To assess the frequency of off-target modification not detected by Southern blot analysis we determined the binding specificity of the PPP1R12C TALENs using SELEX. When genotyping a panel of 19 maximal-likelihood potential off-target sites unintended cleavage was found only at low-frequency (See Figure S9, 10; Table S3, 4 and Supplemental material for detailed description). A strategy to minimize potential off-target events is to design TALENs to function as obligatory heterodimers[14]. As shown in Table 1, such heterodimeric nucleases in combination with the TALE DNA binding domain can yield high efficiency targeting of the PPP1R12C locus.

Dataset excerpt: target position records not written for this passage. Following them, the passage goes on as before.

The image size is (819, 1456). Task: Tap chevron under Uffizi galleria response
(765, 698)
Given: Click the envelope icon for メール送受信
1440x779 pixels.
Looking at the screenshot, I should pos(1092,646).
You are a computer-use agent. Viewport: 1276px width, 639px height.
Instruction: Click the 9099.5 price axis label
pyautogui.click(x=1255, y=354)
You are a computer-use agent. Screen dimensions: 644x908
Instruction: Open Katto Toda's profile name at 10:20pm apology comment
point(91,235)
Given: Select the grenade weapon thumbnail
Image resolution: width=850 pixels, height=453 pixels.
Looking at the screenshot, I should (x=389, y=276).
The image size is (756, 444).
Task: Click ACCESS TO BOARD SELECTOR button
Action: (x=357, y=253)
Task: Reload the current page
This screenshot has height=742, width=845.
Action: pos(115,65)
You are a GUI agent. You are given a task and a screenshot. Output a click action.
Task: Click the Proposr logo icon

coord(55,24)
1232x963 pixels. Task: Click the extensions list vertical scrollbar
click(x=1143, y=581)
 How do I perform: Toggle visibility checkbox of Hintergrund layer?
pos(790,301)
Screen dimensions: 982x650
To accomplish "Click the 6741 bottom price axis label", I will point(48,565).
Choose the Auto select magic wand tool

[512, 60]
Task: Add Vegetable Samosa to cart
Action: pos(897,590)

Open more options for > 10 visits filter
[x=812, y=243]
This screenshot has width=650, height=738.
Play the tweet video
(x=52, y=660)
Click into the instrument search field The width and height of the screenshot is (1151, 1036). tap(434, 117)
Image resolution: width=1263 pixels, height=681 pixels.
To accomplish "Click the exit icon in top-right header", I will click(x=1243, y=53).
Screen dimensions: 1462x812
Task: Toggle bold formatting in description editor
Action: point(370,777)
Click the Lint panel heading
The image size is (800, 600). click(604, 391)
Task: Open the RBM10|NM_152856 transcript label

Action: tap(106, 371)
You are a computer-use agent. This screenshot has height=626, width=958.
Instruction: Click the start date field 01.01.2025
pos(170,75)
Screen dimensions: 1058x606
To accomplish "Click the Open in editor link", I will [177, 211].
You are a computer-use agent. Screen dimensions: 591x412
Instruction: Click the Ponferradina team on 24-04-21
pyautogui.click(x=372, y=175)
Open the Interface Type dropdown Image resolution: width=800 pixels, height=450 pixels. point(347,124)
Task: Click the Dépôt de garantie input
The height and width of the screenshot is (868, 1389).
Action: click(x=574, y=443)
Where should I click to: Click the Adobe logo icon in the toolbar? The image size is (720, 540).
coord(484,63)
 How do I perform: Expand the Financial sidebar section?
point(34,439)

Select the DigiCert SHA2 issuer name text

Individual TALE repeats can be joined to produce DNA binding domains capable of recognizing endogenous sequences in mammalian cells[9, 10, 15]. In the present work, we have built on the recent development of an efficient TALEN architecture[9], and evaluated the utility of TALENs to drive targeted gene modifications in human ESCs and iPSCs. At all five genomic sites tested, we obtained clones carrying transgenes solely at the TALEN-specified locus at a frequency comparable to that observed with ZFNs2. As this approach couples a simple DNA recognition code with robust activity in human pluripotent stem cells, our data suggest that TALENs are a useful tool for investigator-specified targeting and genetic modification in human pluripotent cells with efficiencies similar to those we have previously reported for ZFNs.